Clinical Technique for Fitting a Prosthesis, Key Learning Points: When fitting a prosthesis the abutment screw must always be tightened, using a calibrated torque driver. Any other screws, known as prosthesis screws, are tightened to a lower torque. How tight the screws are tightened is determined by the implant manufacturer. Screw heads should be protected using PTFE, so that they can be easily unscrewed should the need arise. With cement-retained prostheses, it is important to avoid excess cement under the tissues. To prevent this, only a very thin layer of cement is painted onto the walls of the prosthesis, avoiding the area close to the margin. Just in case there is any excess cement, a cement should be chosen that is radiopaque so that the excess can be seen on the radiograph. The cement should also be brittle and non-adhesive to facilitate removal of any excess.

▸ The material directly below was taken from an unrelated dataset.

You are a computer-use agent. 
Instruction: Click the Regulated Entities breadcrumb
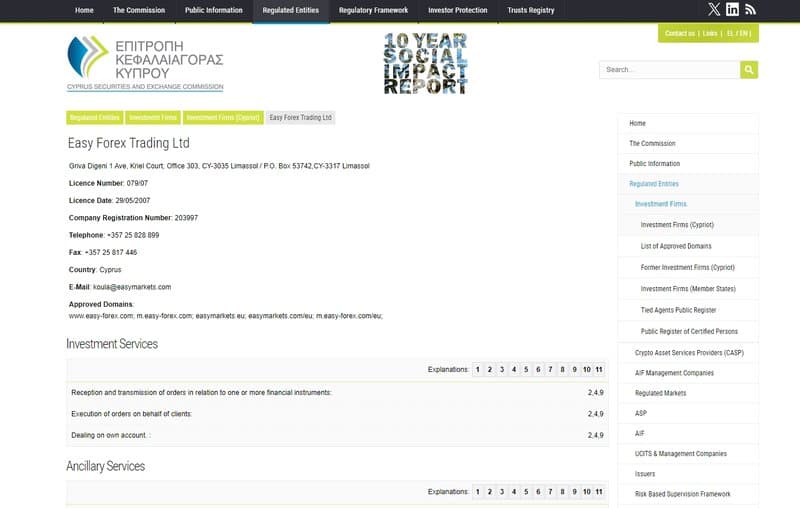[x=95, y=117]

With the delivery of their implant-supported prostheses, the patient needs to be made aware that their prosthesis is an artificial replacement of their tooth and as such needs even more care and maintenance than their natural dentition. Every effort needs to be made to minimize plaque accumulation around implants to reduce the risk of developing peri-implant mucositis and peri-implantitis. Patients need to be shown not only how to clean interdentally but also how clean submucosally along the emergence profile as far as the implant itself. Oral hygiene advice needs to be tailored for each prosthesis. A variety of different cleaning aids can be used depending on the shape and form of the prosthesis. Each patient needs to be provided with an individual maintenance program to allow for regular monitoring, oral hygiene reinforcement and professional biofilm removal. This should initially be on a 3-monthly basis.

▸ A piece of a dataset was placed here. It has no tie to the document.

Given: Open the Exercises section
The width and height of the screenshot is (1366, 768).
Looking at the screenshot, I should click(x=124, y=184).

In order to facilitate the long-term maintenance of the prosthesis, the following postoperative records should be taken as part of the detailed clinical record of the case. Postoperative radiographs record that the prosthesis has been fully seated and that there is no sign of excess cement. They also record the condition of the bone around the implant at the time of delivering the prosthesis. Peri-implant probing depths should be recorded, preferably against a fixed reference point, as the soft tissues may remodel and change around the prosthesis. As peri-implantitis tends to cause circumferential bone loss a single accessible reference probing point may be all that is required per implant. The occlusal scheme at the time of delivering the prosthesis should be recorded, indicating the static and dynamic occlusal relationships. As teeth can move, the occlusal contacts will inevitably change over time. Care must be taken to ensure no interferences develop. Postoperative photographs may also help in the long-term monitoring of the implant prosthesis. Systematic and continuous monitoring of peri-implant tissues during maintenance care is recommended for the early diagnosis of peri-implant disease.

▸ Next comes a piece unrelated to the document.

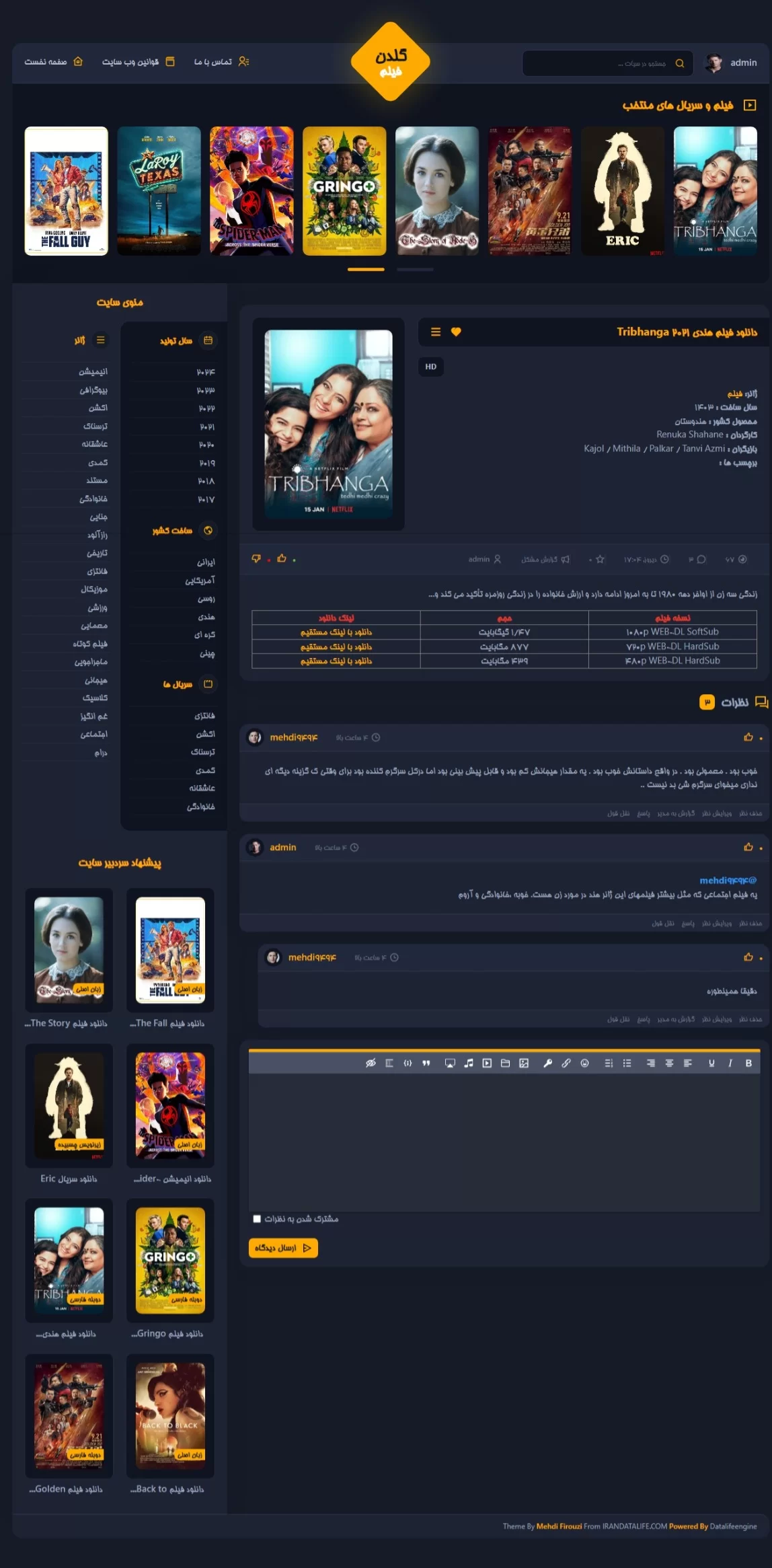The image size is (772, 1568).
Task: Dislike the Tribhanga post with thumbs-down icon
Action: coord(256,558)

Oral Hygiene and Baseline Documentation, Key Learning Points. Prostheses need more care and maintenance than natural dentition. Patients should receive oral hygiene instructions to clean interdentally and submucosally along the emergence profile as far as the implant itself. An individual maintenance program should be set up. Postoperative records facilitate long-term maintenance and should include radiographs, peri-implant probing depths and occlusal relationships.

Protocol for Fixed Implant Supported Prosthesis Delivery, Module Summary: A logical sequence should be followed to avoid missing any steps when delivering an implant-supported prosthesis. The prosthesis should be evaluated prior to the delivery appointment and again at try-in, to ensure that it is suitable for clinical use. Screws need to be tightened to specific levels defined by the manufacturer using a calibrated torque driver. With cement-retained prostheses, avoid leaving any excess material. Bespoke oral hygiene instructions and an individualized maintenance program must be provided. Detailed baseline records need to be taken to facilitate monitoring of peri-implant tissues during maintenance care.